Joseph Déjacque – Abajo los jefes (1859)

“Joseph Dejacque, el autor de “El Humanisferio”, era un verdadero proletario, un obrero francés desconocido, empapelador y decorador, que salía
no se sabe de dónde y que desapareció de un modo que no está esclarecido, viviendo desde 1820 a 1854, o 1867 aproximadamente, pero cuya vida desde febrero de 1848 al año 1861 es bastante conocida. La primera mitad del año 1848 está en París en un ambiente abnegado y entusiasta, pero moderado, entre cooperadores y mujeres socialistas, pero él tomó su fusil en junio, fue insurrecto de las barricadas obreras contra la burguesía, vio la masacre del pueblo vencido, fue arrastrado de prisión en prisión durante un año y salió de ellas anarquista revolucionario.

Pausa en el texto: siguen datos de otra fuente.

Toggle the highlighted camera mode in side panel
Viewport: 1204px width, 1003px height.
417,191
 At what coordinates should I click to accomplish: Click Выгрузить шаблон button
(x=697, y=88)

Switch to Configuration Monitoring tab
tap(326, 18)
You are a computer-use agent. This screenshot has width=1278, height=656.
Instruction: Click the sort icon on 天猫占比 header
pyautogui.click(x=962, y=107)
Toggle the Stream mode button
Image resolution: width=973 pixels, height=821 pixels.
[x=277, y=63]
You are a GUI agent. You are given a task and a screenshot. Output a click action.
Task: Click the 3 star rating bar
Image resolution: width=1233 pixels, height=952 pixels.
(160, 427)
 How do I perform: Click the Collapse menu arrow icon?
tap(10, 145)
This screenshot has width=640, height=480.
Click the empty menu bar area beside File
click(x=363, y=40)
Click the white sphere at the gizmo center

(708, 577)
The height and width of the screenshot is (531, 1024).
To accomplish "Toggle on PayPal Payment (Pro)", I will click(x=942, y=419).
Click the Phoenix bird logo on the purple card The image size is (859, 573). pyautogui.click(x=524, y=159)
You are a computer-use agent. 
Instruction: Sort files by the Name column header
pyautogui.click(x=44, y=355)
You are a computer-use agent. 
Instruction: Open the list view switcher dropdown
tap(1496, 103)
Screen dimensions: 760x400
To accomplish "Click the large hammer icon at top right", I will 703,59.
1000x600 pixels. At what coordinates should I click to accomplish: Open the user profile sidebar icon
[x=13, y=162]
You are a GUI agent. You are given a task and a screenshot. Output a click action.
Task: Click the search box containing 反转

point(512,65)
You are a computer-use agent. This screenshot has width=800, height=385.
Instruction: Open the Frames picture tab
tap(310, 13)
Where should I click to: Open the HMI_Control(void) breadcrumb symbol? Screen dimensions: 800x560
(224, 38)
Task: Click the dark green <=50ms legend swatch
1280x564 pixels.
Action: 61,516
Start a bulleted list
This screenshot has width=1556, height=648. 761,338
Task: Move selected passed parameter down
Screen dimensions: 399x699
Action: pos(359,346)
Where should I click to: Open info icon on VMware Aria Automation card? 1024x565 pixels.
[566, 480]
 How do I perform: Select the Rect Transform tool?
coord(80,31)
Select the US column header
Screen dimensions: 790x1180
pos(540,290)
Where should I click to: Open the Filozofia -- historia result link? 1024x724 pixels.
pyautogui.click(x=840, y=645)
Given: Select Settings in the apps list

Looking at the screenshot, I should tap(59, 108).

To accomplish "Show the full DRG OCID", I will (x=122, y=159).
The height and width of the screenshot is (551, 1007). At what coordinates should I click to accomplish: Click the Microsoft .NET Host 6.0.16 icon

A partir de allí su voz resuena en poesías que le hacen condenar en París, en discursos (en Londres, New Jersey, New York), después en folletos (en New York y en New Orleáns); se detiene algunos años en New Orleáns, donde la corrupción social, la esclavitud de los negros lo desalientan y adquiere nuevas fuerzas al ampliar su volumen de poesías, “La Lazaréennes” (1857), y redactando su sueño del porvenir, la utopía presente, terminada en febrero de 1858, cuando lanzó un prospecto para reunir algunos suscriptores, que no encontró.

 

Fue entonces cuando llegó a New York, enamorado de la idea, que muestra su energía, de crear un periódico en el cual publicaría su librito, y así lo hizo. Con sus solos recursos, el dinero que ganaba con la pintura y su trabajo de empapelador, y un número restringido de suscriptores en la emigración francesa de diversos países, produjo desde el 9 de junio de 1858 al 4 de febrero de 1861, 27 números del “Libertaire”, 4 páginas de impresión cerrada, con frecuencia de tipo menudo. La utopía apareció allí desde el 9 de junio de 1858 al 10 de agosto de 1859. Volvió a Londres en 1861 y de allí partió para París, donde su rastro se pierde completamente y las noticias sobre su fin, acelerado o directamente producido por una crisis de enfermedad, son raras, contradictorias e inciertas. Pero sus escritos -a excepción de uno solo, “Béranger au pilori” (contra el sentimiento nacionalista que emanaba de las poesías del cancionero), que permanece inencontrable para mí-, quedan; incluso del “Libertaire”, tan raro, se han conservado algunas colecciones.”